SYSTEM IDENTIFICATION OF NEURAL SYSTEMS: IF WE GOT IT RIGHT, WOULD WE KNOW?

Abstract

Various artificial neural networks developed by engineers are now proposed as models of parts of the brain, such as the ventral stream in the primate visual cortex. The network activations are compared to recordings of biological neurons, and good performance in reproducing neural responses is considered to support the model's validity. This system identification approach, however, is only part of the traditional ways to develop and test models in the natural sciences. A key question is how much the ability to predict neural responses tells us. In particular, do these functional tests about neuron activation allow us to distinguish between different model architectures? We benchmark existing techniques to correctly identify a model by replacing brain recordings with known ground truth models. We evaluate the most commonly used identification approaches, such as a linear encoding model and centered kernel alignment. Even in the setting where the correct model is among the candidates, system identification performance is quite variable; it also depends significantly on factors independent of the ground truth architecture, such as stimuli images.
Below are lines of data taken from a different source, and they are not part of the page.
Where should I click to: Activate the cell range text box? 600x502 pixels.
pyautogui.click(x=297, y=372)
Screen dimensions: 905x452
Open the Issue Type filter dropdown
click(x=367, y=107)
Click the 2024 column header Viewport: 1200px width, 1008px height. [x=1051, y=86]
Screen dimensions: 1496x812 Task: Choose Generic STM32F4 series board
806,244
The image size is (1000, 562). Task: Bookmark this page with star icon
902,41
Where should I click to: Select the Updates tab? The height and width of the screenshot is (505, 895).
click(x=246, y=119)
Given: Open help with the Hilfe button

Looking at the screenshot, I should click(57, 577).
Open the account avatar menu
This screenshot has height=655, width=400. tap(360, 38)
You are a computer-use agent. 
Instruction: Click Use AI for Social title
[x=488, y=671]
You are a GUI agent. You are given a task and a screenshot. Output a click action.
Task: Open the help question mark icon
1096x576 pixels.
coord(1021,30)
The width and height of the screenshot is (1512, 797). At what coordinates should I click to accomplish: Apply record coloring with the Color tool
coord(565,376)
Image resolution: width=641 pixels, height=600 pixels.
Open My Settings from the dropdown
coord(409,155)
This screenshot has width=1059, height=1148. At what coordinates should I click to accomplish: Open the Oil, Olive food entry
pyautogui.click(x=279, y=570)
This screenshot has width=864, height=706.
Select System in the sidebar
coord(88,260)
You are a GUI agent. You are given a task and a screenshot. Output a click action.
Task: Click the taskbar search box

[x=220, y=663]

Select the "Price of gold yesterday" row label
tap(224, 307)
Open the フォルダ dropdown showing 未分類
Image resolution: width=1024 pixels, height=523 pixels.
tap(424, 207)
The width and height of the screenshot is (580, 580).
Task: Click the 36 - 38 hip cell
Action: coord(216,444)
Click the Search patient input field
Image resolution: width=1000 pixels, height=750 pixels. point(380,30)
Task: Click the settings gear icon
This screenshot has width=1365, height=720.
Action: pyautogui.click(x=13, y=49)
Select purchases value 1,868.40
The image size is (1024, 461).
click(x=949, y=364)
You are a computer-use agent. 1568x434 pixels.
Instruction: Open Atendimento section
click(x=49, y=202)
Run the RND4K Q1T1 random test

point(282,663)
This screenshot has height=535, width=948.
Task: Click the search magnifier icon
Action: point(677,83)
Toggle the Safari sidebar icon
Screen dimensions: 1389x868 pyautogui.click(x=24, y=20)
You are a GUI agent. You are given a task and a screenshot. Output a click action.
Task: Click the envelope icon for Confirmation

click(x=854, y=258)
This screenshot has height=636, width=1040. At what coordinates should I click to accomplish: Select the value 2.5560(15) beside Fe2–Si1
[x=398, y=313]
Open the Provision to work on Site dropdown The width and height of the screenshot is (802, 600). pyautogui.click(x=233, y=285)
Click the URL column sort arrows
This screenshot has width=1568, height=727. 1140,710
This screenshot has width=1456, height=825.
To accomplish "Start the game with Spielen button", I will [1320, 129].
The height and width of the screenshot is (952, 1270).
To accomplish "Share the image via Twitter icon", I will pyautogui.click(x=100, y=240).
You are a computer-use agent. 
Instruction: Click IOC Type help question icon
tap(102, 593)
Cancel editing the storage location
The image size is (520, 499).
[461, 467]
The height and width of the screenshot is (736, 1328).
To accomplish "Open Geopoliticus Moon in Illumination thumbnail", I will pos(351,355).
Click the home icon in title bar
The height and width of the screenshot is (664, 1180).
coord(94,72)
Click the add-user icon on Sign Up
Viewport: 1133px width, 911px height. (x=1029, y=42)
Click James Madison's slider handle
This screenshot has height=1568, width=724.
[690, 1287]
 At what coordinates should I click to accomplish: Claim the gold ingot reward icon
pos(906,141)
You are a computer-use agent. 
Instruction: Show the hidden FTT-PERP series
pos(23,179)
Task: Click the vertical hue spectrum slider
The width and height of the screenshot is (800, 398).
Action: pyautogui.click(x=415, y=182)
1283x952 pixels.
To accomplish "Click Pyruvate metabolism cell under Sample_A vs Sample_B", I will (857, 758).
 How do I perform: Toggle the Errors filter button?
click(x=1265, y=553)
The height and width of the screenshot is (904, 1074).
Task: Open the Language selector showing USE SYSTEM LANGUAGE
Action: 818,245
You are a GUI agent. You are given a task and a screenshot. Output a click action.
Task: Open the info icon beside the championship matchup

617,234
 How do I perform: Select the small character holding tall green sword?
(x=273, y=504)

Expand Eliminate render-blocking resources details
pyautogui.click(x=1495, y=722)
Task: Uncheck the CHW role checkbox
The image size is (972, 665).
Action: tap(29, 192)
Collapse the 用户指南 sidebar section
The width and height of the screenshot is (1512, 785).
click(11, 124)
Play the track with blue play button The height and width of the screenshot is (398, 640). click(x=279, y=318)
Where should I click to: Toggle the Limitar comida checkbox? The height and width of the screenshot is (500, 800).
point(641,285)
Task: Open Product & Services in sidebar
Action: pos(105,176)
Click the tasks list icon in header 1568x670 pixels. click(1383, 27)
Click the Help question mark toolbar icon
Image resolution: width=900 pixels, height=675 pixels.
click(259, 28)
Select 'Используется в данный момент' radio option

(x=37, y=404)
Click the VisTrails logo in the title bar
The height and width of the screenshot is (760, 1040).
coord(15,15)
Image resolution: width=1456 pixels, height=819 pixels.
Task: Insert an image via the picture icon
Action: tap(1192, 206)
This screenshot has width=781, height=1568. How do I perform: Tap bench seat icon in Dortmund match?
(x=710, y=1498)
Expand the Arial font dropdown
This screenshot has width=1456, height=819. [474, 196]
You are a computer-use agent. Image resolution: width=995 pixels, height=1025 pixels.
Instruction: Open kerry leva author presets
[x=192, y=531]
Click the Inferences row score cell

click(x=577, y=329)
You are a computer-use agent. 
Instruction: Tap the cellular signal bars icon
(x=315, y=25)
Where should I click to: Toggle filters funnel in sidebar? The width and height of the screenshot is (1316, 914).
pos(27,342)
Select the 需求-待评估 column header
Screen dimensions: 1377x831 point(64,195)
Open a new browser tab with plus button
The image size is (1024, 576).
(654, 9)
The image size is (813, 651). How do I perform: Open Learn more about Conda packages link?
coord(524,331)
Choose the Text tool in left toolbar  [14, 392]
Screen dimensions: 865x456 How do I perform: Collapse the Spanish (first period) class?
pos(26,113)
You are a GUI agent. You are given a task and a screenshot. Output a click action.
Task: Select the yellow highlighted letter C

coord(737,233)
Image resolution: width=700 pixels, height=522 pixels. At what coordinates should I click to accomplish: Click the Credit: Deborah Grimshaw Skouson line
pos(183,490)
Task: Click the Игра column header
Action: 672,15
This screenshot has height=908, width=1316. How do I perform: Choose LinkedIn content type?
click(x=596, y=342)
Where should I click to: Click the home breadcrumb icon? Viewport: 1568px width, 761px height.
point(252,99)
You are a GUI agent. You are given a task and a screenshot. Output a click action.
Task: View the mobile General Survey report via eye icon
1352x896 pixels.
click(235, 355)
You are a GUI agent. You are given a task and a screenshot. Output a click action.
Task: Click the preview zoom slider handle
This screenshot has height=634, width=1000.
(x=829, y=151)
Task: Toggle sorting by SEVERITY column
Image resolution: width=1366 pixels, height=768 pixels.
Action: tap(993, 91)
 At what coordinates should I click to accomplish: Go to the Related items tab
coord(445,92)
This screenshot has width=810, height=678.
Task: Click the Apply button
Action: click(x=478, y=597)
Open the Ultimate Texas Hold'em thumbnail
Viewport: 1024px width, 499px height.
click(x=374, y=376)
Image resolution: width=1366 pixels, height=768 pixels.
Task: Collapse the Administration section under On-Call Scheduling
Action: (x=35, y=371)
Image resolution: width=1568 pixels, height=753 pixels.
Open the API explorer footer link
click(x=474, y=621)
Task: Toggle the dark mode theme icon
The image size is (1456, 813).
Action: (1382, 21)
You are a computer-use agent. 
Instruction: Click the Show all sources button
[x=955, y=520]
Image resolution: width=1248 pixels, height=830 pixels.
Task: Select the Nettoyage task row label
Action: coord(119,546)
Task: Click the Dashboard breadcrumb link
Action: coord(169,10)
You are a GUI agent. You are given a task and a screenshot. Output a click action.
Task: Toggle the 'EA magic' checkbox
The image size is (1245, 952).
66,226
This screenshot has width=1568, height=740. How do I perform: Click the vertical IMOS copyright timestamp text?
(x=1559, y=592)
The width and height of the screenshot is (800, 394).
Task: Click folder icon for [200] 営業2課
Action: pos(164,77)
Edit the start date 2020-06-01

In addition, we show the limitations of using functional similarity scores in identifying higher-level architectural motifs.

1. INTRODUCTION

Over the last two decades, the dominant approach for machine learning engineers in search of better performance has been to use standard benchmarks to rank networks from most relevant to least relevant. This practice has driven much of the progress in the machine learning community. A standard comparison benchmark enables the broad validation of successful ideas. Recently such benchmarks have found their way into neuroscience with the advent of experimental frameworks like Brain-Score (Schrimpf et al., 2020) and Algonauts (Cichy et al., 2021) , where artificial models compete to predict recordings from real neurons in animal brains. Can engineering approaches like this be helpful in the natural sciences? The answer is clearly yes: the "engineering approach" described above ranks models that predict neural responses better as better models of animal brains. While such rankings may be a good measure of absolute performance in approximating the neural responses, which on its own is valuable for various applications (Bashivan et al., 2019) , it is an open question whether they are sufficient. In neuroscience, understanding natural intelligence at the level of the underlying neural circuits requires developing model systems that reproduce the abilities of their biological analogs while respecting the constraints provided by biology, including anatomy and biophysics (Marr & Poggio, 1976; Schaeffer et al., 2022) . A model that reproduces neural responses well but turns out to require connectivity or biophysical mechanisms that are different from the biological ones is thereby falsified. Consider the conjecture that the similarity of responses between model units and brain neurons allows us to conclude that brain activity fits better, for instance, a convolutional motif rather than a dense architecture. If this were true, it would mean that functional similarity over large data sets effectively constrains architecture. Then the need for a separate test of the model at the level of anatomy would become, at least in part, less critical for model validation. Therefore, we ask the question: could functional similarity be a reliable predictor of architectural similarity?